Extrait ->
:::

L’engagement d’une nonne dans la cité

(Hosetsu Laure Scemama)

Il existe plusieurs formes de vie pour un moine ou une nonne zen. Je voudrais ici apporter un témoignage sur une forme de vie de nonne, qui est l’engagement total dans la cité.

Au Japon, les moines vivent dans les temples. Ils peuvent avoir une famille, des enfants, mais ils vivent tous dans le temple familial ; l’épouse de l’abbé (qui n’est pas nonne) a sa place dans le temple et aide son mari dans sa tâche. Elle a d’ailleurs reçu une ordination particulière et revêt un rakusu.

Lorsque maître Deshimaru est arrivé, il n’y avait rien, ni temples, ni moines, la situation était vierge. Avec sa foi et sa formidable énergie, il a créé en quinze ans plus de 150 dojos en Europe à la tête desquels il a placé des disciples qui n’étaient pas toujours d’ailleurs bien formés… Mais cela a fonctionné. Il a ainsi donné de nombreuses ordinations de bodhisattva et de moine et nonne à des pratiquants.

Traditionnellement au Japon, les temples vivent des dons des laïcs et les moines sont pris en charge par le temple. En Europe, la situation est différente. La population n’étant pas bouddhiste, il y a peu de dons faits aux bouddhistes. Il était donc nécessaire que les moines et nonnes puissent subvenir à leurs besoins matériels et donc la plupart ont travaillé pour gagner leur vie.

:::

Travail à faire ->
1. Relevez tout ce que l'extrait affirme au sujet de l'épouse de l'abbé au Japon.
2. D'après l'extrait, combien de dojos maître Deshimaru a-t-il créés en Europe, et en combien de temps ?
3. Rédigez la suite du témoignage sur l'engagement d'une nonne dans la cité, à partir de sa dernière phrase.

Matériel ->
:::

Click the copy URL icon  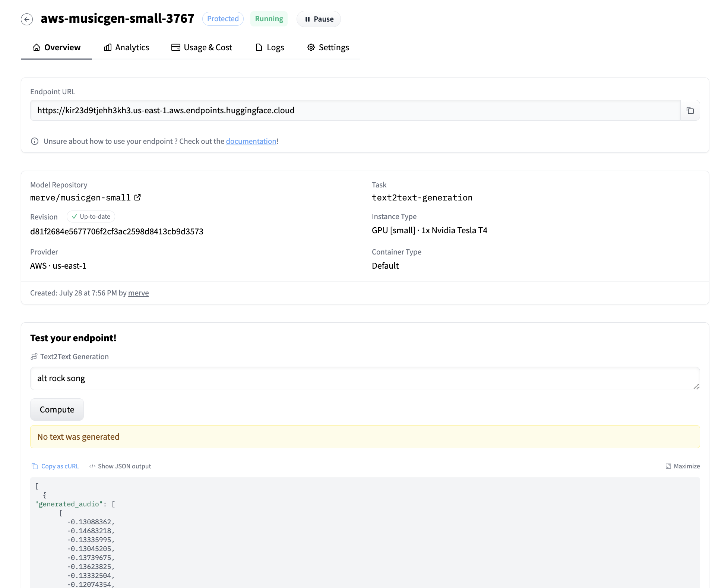pyautogui.click(x=690, y=110)
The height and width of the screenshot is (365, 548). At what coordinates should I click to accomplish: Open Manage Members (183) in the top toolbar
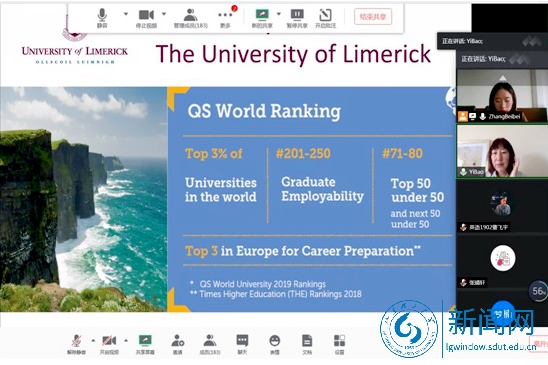coord(190,18)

:::

Réponses ->
1.
- Elle n'est pas nonne.
- Elle a sa place dans le temple.
- Elle aide son mari dans sa tâche.
- Elle a reçu une ordination particulière.
- Elle revêt un rakusu.

2. Plus de 150 dojos en quinze ans.

3.
Aujourd’hui encore, dans les différentes sanghas qui continuent la mission de maître Deshimaru en Europe, la plupart des moines et nonnes vivent en ville, travaillent dans la société, et nombreux sont ceux qui ont une famille et des enfants. Ils pratiquent dans un dojo et font des sesshins. Depuis, des monastères sont apparus, tel celui de Kanshoji en Dordogne et celui de Ryumonji en Alsace, où des résidents vivent et pratiquent en permanence dans le monastère.

La vie d’un moine ou d’une nonne dans la cité peut revêtir plusieurs formes : la plupart travaillent, souvent pour nourrir leur famille et ont donc peu de temps pour pratiquer. Pour ceux qui sont les plus engagés (souvent responsables de dojo), il faut réussir à tout mener de front et c’est difficile.

D’autres vivent dans la cité, mais ont fait le choix d’aménager leur vie pour se consacrer à temps plein au dharma. C’est mon cas et c’est ce dont je veux témoigner.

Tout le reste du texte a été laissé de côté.